Transcribe the records underneath word for word, and leave no line out.

[Collected data]
══════════════════════════════
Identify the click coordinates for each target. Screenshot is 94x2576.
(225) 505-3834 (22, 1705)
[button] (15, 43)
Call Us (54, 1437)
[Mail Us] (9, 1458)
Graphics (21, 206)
══════════════════════════════
## Response for this exercise:
Identify the click coordinates for each target. Screenshot is 94x2576.
(225) 505-3834 (22, 1705)
[button] (15, 43)
Call Us (54, 1437)
[Mail Us] (9, 1458)
Graphics (21, 206)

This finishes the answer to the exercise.